Why not just chain LLM calls in a loop? Because the pipeline has:
- Conditional branching — the orchestrator routes failures to whichever agent owns the broken file
- Human-in-the-loop interrupts — the workflow pauses mid-execution, waits for Telegram/dashboard input, then resumes exactly where it left off
- Persistent checkpointing — if the server crashes during a retry loop, it picks up from the last checkpoint on restart
- Dynamic pipelines — the planner decides at runtime which agents are needed (a backend-only task skips frontend and database agents)
LangGraph gives us all of this as a first-class state machine with typed state (AgentState TypedDict), interrupt nodes, and pluggable checkpointers. The alternative was hand-rolling state persistence, interrupt/resume logic, and routing — which is exactly the kind of infrastructure that breaks in edge cases.
Every agent calls litellm.acompletion() — one function, same signature, any provider. This means:
- Switch any agent to a different model by changing one env var (
MODEL_BACKEND=ollama/qwen2.5-coder) - Run the entire pipeline locally with Ollama (zero cost, no internet)

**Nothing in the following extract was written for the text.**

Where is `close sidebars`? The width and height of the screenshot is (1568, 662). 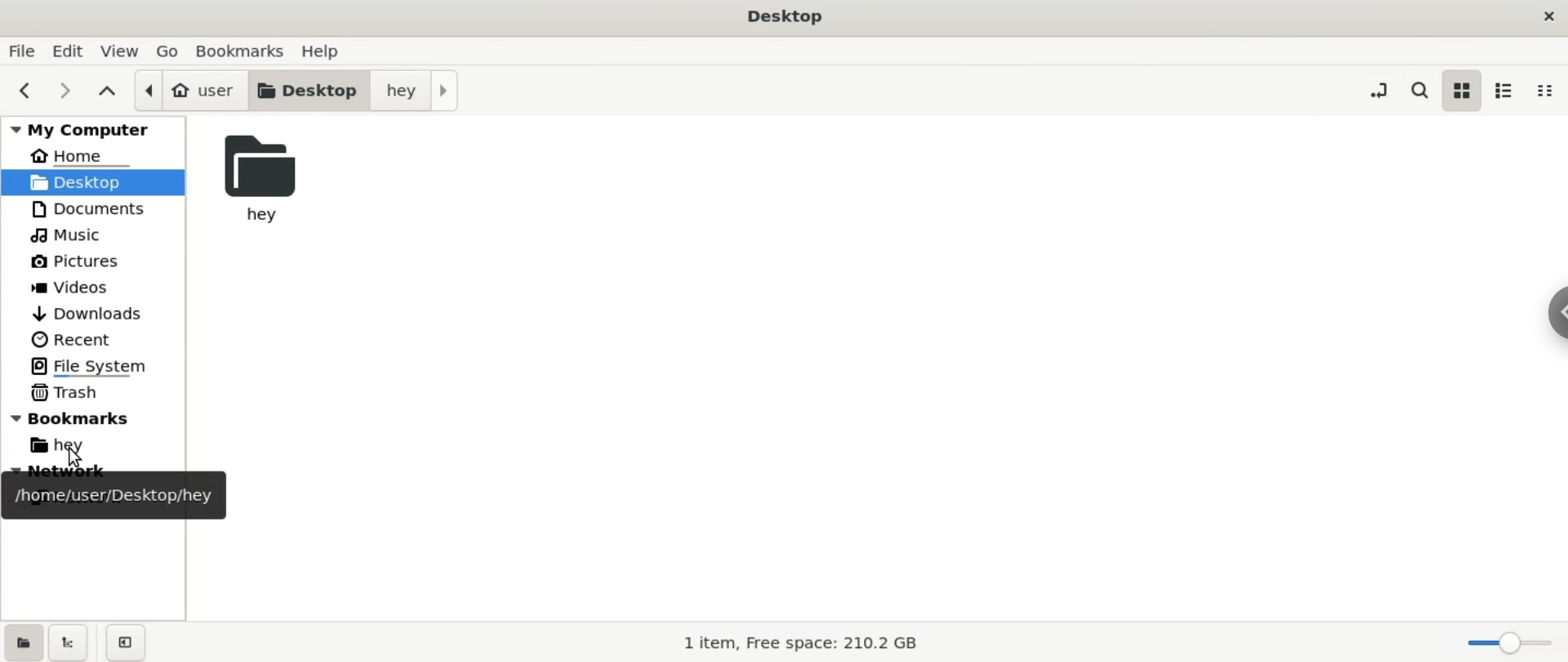
close sidebars is located at coordinates (130, 641).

- Use free-tier providers (OpenRouter
:free, Groq) for development - Automatic retry with exponential backoff on rate limits (429) and transient errors (503)

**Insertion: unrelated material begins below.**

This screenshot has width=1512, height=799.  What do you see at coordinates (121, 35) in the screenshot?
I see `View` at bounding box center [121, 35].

- Fallback to a backup model if the primary exhausts retries
LiteLLM translates between Anthropic, OpenAI, Ollama, Groq, DeepSeek, Gemini, and OpenRouter APIs — no provider-specific SDK code anywhere in agent logic.
Each agent's identity (expertise, learned rules, past mistakes, correction rules, code style, beliefs) is stored in Firestore. Why Firestore specifically?

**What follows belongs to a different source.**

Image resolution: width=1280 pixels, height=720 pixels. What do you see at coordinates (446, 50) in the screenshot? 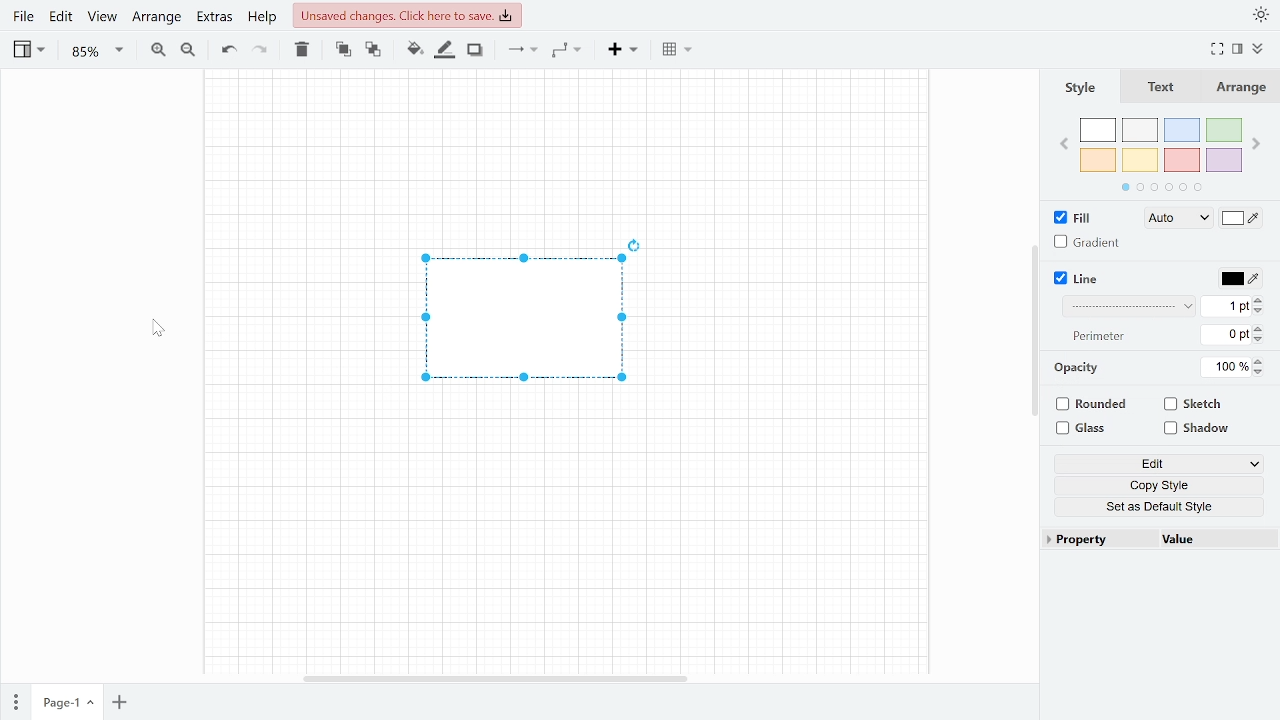
I see `Fill line` at bounding box center [446, 50].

- Document model — identity is a nested JSON document (lists of rules, dicts of beliefs), not relational rows
- Real-time updates — agents read their identity at the start of every task and write back after reflection
- Version snapshots — every identity save creates a versioned subcollection entry; you can roll back any agent to any previous version
- Serverless — no database to manage, automatic scaling, free tier covers development
The identity is completely model-independent. Swapping MODEL_BACKEND from Claude to DeepSeek changes the inference engine but preserves every learned rule.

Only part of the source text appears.